**Document segment:**
################
The constitutional doctrine with respect to the obligation of contracts which was brought into great prominence by the case of Dartmouth College v. Woodward soon came before the supreme court of the United States in various aspects. One of the most important of these was the validity of state bankruptcy laws. In Sturges v. Crowninshield,1 this subject was exhaustively considered, and such state laws were held to be valid, in the absence of federal legislation on the subject, provided such state laws do not impair the obligation of contracts by discharging the debtor. The case of Ogden v. Saunders involved another phase of this controversy. It was an action brought by Saunders, a citizen of Kentucky, against Ogden, a citizen of Louisiana, in the circuit court of Louisiana, on certain bills of exchange drawn in 1806 by one Jordan, at Lexington, Ky., upon the defendant Ogden, in the city of New York, where he then resided, which had been then accepted by him, but were afterwards protested for nonpayment. Among several pleas filed by the defendant was a certificate of discharge under the New York act of April 3, 1801, for the relief of insolvent debtors. On the special verdict returned by the jury the court rendered judgment for the plaintiff, whereupon the defendant carried the case to the supreme court by a writ of error. The question of the validity of the New York act, thus raised by the defendant's plea, was twice argued in the supreme court by distinguished counsel, among whom were Henry Clay, D. B. Ogden, William Wirt, E. Livingston, and Walter Jones for, and Daniel Webster and Henry Wheaton against, the constitutionality of the state law.
################
**Short exercise a:**
Reproduce the passage on state bankruptcy laws and Ogden v. Saunders word for word, in full.
The passage and the records have no connection to each other.

**Dataset rows:**
################
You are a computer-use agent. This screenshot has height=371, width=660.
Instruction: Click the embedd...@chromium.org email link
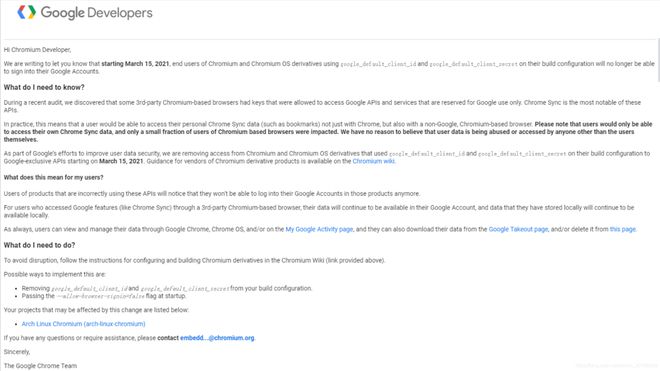pos(217,338)
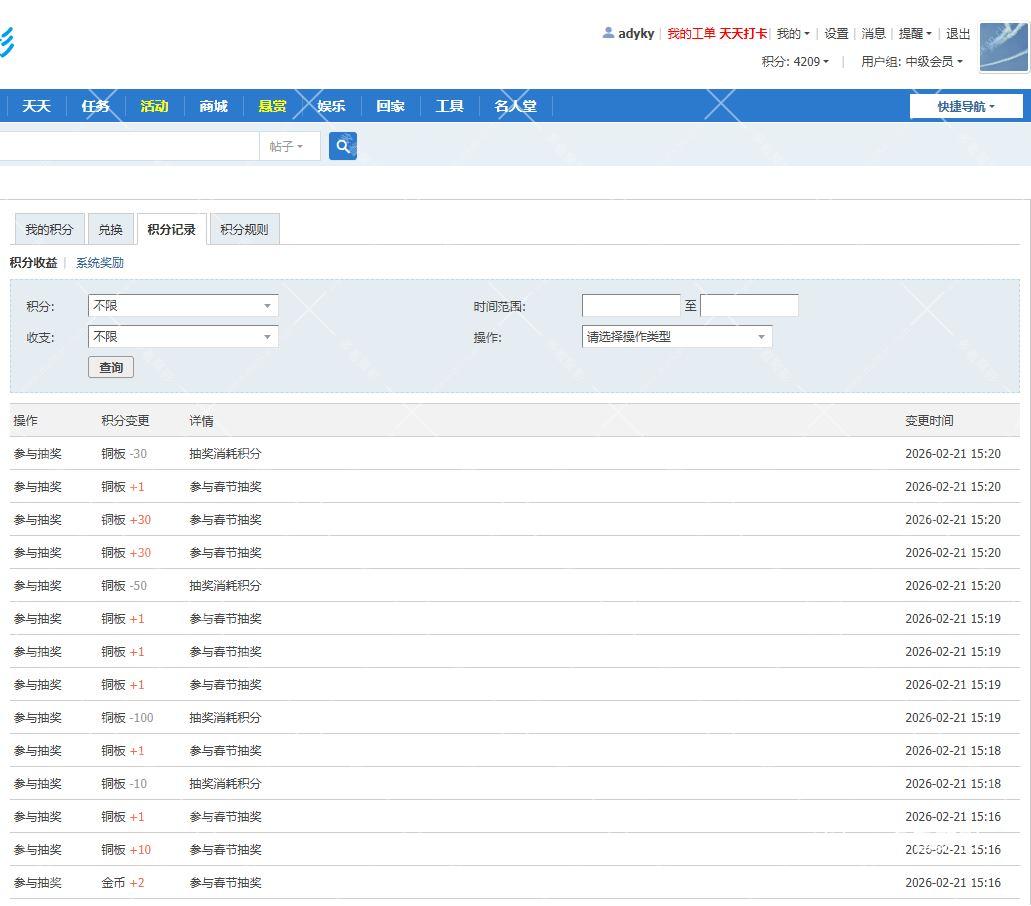Switch to the 兑换 tab

tap(110, 230)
################
**Short exercise b:**
Rewrite all the records with "email link" replaced by "mail link" and everything else unchanged. Leave the pictures out of your answer.

**Exercise result a:**
The constitutional doctrine with respect to the obligation of contracts which was brought into great prominence by the case of Dartmouth College v. Woodward soon came before the supreme court of the United States in various aspects. One of the most important of these was the validity of state bankruptcy laws. In Sturges v. Crowninshield,1 this subject was exhaustively considered, and such state laws were held to be valid, in the absence of federal legislation on the subject, provided such state laws do not impair the obligation of contracts by discharging the debtor. The case of Ogden v. Saunders involved another phase of this controversy. It was an action brought by Saunders, a citizen of Kentucky, against Ogden, a citizen of Louisiana, in the circuit court of Louisiana, on certain bills of exchange drawn in 1806 by one Jordan, at Lexington, Ky., upon the defendant Ogden, in the city of New York, where he then resided, which had been then accepted by him, but were afterwards protested for nonpayment. Among several pleas filed by the defendant was a certificate of discharge under the New York act of April 3, 1801, for the relief of insolvent debtors. On the special verdict returned by the jury the court rendered judgment for the plaintiff, whereupon the defendant carried the case to the supreme court by a writ of error. The question of the validity of the New York act, thus raised by the defendant's plea, was twice argued in the supreme court by distinguished counsel, among whom were Henry Clay, D. B. Ogden, William Wirt, E. Livingston, and Walter Jones for, and Daniel Webster and Henry Wheaton against, the constitutionality of the state law.

**Exercise result b:**
You are a computer-use agent. This screenshot has height=371, width=660.
Instruction: Click the embedd...@chromium.org mail link
pos(217,338)
Switch to the 兑换 tab

tap(110, 230)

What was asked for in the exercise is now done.